Trying not to get overly paranoid here but I don't want my son to endure anything that he doesn't have to.

I am in a custody battle with my ex. We have not yet went to court. I just got my first court ordered visitation this past weekend.

When I picked him up, he was filthy & smelled horrible. She sent the worst clothing that he has & most of it was dirty & very worn. His fingernails & toenails were disgusting & he had dirt all about his body that I took pictures of. She sent a toothbrush & no paste. Luckily I was prepared for all of this. When I asked him if he had a bath today or brushed his teeth, he said no, my mommy doesn't make me do that.

The whole weekend he kept saying how much he hated his mommy, didn't want to stay with her any more & wanted to live with me. I kept trying to discourage this talk but it came up many times over the weekend. He also told my mom that he didn't hate her, but to not tell anyone. Almost sounds like he is being pumped full of negatives.

He also asked me why I didn't live with him any more. Obviously a tough question which I struggled to answer. I just told him that his mommy & I felt that it would be best if we didn't live together any more. He said, that's ok, mommy has a new boyfriend sleeping in her bed. Keep in mind, I was only out about 10 days when the new guy came in. What makes it worse is that the apt. that they have is small & he shares a room with his mother. That means that they were all in the same bedroom.

In addition, he uttered several profanities which I won't repeat here but one was the "F" bomb. I told him that we do not talk like that & of course he says....my mommy does.

Now....he is going to be 4 soon. I realize some of what children say you have to take with a grain of salt. But I also understand that my son is a bright child & they don't miss a whole lot. I don't want to over react but I also don't want to let something go that I shouldn't. If something were to happen to him, I would never forgive myself.

Not sure what to do here....just asking for some advice. I hate to see my son not getting proper care.

Comments ?
 


CJane

Senior Member
The only thing that would warrant the involvement of family services is the filthiness and possibly the bedroom sharing, if you are concerned that something inappropriate is taking place.

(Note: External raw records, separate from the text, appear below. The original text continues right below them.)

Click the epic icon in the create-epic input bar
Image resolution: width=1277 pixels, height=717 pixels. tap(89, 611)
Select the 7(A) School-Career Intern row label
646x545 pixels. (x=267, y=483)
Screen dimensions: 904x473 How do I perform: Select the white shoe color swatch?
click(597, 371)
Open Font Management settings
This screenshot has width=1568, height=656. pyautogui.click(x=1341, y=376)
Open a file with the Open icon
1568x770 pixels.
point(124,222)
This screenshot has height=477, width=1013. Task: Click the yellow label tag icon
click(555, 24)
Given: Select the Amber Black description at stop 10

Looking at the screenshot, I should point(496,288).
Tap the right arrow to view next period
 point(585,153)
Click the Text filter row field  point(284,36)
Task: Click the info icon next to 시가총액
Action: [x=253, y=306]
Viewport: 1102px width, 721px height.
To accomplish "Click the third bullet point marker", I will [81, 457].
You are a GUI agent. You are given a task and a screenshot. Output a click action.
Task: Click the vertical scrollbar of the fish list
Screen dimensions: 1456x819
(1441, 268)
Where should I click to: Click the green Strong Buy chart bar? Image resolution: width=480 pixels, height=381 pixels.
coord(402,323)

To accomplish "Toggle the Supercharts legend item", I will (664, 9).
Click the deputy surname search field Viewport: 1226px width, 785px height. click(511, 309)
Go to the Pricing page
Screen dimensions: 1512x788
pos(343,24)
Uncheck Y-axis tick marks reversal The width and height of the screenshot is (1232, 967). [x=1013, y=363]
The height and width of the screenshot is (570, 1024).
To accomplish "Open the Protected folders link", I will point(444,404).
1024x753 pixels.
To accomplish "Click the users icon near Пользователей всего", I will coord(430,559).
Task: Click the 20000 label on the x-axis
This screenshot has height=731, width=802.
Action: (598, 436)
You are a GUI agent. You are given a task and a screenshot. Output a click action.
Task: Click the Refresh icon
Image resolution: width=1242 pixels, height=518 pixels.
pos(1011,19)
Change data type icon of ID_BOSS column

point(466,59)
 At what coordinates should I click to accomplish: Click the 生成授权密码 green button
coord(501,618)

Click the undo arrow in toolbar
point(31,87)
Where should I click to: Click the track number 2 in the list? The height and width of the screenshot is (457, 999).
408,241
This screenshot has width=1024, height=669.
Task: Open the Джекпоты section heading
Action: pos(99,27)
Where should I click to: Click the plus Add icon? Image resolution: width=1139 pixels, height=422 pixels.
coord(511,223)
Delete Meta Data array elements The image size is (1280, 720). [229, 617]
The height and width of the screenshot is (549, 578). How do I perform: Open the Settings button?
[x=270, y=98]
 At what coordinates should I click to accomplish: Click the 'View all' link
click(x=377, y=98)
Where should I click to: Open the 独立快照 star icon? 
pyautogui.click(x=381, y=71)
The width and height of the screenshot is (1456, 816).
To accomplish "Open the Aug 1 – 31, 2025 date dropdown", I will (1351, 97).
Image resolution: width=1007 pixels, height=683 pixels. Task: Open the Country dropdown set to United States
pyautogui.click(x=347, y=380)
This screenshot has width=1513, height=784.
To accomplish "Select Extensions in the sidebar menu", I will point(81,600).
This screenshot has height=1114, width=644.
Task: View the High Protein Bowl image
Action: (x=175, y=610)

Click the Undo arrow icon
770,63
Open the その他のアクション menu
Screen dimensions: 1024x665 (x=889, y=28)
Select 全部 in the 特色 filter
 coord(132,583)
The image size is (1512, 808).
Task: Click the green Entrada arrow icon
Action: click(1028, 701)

But, let me say this. It's not against the law for children to be dirty and it's not against the law for them to not be 'forced' to brush their teeth. Gross for sure, but not illegal... UNLESS it rises to the level of neglect, and I can't tell from your post if it does, since kids can be pretty filthy just being kids.

Does the child attend day care?

If it were me, I would do this.

Make sure he has clean clothes at your house, from the skin out. Make sure he has his own toothbrush/toothpaste/towel/soap/shampoo/etc. Let him help pick everything out. Make a bath part of his bedtime routine at your house. Teach him hygiene at your house if he's not being taught at mom's.
 

car_guy

Junior Member
He does not attend day care.

As far as the teeth brushing is concerned, I'd have to say neglect. When she wasn't working & I was full time, many times I would be gone before anyone got up & be home after he went to bed. When I noticed an issue with his teeth, it was too late. I don't think it is unreasonable to expect the person that you are involved with to take care of our child. Especially if I can't be there to do it. Do i wish I would have noticed sooner ? Absolutely. I will accept some blame, but not all of it.

Most of his teeth have since been removed.
 

CJane

Senior Member
He does not attend day care.

As far as the teeth brushing is concerned, I'd have to say neglect. When she wasn't working & I was full time, many times I would be gone before anyone got up & be home after he went to bed. When I noticed an issue with his teeth, it was too late. I don't think it is unreasonable to expect the person that you are involved with to take care of our child. Especially if I can't be there to do it. Do i wish I would have noticed sooner ? Absolutely. I will accept some blame, but not all of it.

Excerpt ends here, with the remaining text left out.